─── INPUT DATA

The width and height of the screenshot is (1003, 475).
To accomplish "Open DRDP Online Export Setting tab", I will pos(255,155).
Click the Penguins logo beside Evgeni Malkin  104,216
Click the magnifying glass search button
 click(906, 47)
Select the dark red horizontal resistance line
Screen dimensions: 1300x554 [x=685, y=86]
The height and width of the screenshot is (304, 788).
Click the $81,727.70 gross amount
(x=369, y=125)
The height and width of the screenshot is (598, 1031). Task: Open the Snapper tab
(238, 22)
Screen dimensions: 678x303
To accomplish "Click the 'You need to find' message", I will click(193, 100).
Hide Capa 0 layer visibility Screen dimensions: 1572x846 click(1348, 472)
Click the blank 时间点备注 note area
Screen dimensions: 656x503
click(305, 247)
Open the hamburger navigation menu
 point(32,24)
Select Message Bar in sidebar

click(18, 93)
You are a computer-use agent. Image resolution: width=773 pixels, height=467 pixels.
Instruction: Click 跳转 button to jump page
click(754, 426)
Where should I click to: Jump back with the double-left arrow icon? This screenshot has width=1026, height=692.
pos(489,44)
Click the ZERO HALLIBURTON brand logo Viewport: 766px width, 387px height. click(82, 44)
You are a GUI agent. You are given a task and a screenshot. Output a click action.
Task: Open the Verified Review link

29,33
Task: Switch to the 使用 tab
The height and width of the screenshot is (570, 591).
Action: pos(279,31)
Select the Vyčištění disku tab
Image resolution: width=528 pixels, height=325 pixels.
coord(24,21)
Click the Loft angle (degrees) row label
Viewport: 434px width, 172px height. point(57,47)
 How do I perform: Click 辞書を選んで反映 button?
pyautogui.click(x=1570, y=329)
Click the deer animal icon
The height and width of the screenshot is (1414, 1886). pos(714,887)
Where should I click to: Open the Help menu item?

──────

**TASK DIRECTIONS**.
Each line in the data where the string "logo" occurs should be identified and copied.

**OUTPUT FOR THIS EXERCISE**.
Click the Penguins logo beside Evgeni Malkin  104,216
Click the ZERO HALLIBURTON brand logo Viewport: 766px width, 387px height. click(82, 44)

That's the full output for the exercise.